2. Un secondo elemento riguarda la permanenza di uno zoccolo duro di quasi due milioni di persone, tra i 15 e il 34 anni, che rimangono “fuori dal gioco” (sinteticamente, i famosi Neet), fuori dal mercato del lavoro (nemmeno alla ricerca di esso) e fuori anche da ogni percorso formativo. Sono risorse preziose per il Paese, ma soprattutto sono persone nella fase cruciale della loro vita, negli anni in cui si gioca il loro futuro personale e il loro progetto di vita. Occorre allora una rinnovata attenzione e un rinnovato investimento proprio su questo periodo di cerniera tra studio e vita attiva, che riguarda tutti gli attori sociali: la scuola, il mercato del lavoro, le politiche abitative, le famiglie, e i giovani stessi. Per questo servono ovviamente maggiori risorse finanziarie, sia pubbliche che private. Ma prima di tutto serve un cambio di prospettiva: occorre “ripartire dai giovani”, se si vuole far ripartire il Paese. Occorre cioè sostenere con maggiore attenzione il rischio di progetto e di creatività che questa fase di vita esige da parte di ciascuna persona che entra nella vita attiva, intervenendo sugli ostacoli strutturali e culturali. Tocca alla società, ma tocca anche a ciascuna persona.

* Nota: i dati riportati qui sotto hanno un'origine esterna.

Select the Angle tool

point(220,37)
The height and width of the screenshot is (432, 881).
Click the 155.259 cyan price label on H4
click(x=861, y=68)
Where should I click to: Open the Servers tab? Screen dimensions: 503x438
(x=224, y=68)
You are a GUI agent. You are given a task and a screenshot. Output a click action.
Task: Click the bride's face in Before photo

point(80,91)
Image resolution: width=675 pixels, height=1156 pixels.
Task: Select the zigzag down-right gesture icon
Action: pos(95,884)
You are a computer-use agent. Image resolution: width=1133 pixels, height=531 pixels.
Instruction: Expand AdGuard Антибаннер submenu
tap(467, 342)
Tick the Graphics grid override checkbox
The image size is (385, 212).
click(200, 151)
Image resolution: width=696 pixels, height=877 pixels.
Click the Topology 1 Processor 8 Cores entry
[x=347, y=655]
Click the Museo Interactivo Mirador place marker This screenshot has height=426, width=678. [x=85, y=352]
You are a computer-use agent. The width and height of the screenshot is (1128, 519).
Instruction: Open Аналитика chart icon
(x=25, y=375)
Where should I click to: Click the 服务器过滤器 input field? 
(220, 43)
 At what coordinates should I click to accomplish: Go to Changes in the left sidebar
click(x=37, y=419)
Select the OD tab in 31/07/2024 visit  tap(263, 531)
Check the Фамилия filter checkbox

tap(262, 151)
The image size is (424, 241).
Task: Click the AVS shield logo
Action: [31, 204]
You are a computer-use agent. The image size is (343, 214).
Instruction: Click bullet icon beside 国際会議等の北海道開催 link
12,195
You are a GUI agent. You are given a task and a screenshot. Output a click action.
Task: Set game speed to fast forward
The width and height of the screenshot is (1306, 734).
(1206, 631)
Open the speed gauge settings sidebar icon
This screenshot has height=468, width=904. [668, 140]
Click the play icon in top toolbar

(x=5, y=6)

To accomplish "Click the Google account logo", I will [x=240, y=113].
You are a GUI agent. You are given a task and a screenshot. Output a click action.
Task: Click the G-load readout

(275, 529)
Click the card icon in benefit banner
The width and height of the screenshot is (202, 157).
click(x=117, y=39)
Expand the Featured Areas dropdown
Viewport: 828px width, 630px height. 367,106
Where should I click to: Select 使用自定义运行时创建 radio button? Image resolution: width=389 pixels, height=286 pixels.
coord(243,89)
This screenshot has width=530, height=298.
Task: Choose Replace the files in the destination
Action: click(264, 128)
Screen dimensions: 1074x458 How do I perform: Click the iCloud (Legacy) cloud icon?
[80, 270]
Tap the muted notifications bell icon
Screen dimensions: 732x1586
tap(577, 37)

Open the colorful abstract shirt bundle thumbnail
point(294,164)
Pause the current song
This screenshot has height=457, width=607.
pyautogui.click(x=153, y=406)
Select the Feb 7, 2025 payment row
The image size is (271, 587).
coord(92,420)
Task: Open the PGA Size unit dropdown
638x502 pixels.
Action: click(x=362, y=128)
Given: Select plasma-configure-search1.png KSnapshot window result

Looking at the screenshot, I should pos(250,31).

3. Da ultimo, conviene segnalare che anche il tema specifico della natalità trova proprio nel “pianeta giovani” il punto di innesco più significativo ed irrinunciabile: bloccare l’inverno demografico e promuovere un maggiore equilibrio intergenerazionale dipende infatti direttamente dalla capacità di speranza, di progetto e di futuro delle generazioni più giovani. Anche in questo caso, occorre un movimento congiunto: da un lato, servono interventi dello Stato a sostegno della genitorialità, eliminando gli ostacoli ancora presenti: più servizi, più asili nido, più conciliazione famiglia lavoro, più sostegno al lavoro femminile, più sostegno agli uomini che vogliono fare i padri, politiche fiscali per sostenere il costo dei figli. Ma serve anche un rinnovato movimento di speranza e di futuro da parte dei giovani, maschi e femmine, che vogliano scommettere la propria felicità anche sulla grande e imprevedibile sfida del diventare padri e madri. Ricostruendo così, insieme al proprio progetto di vita, anche il futuro dell’Italia.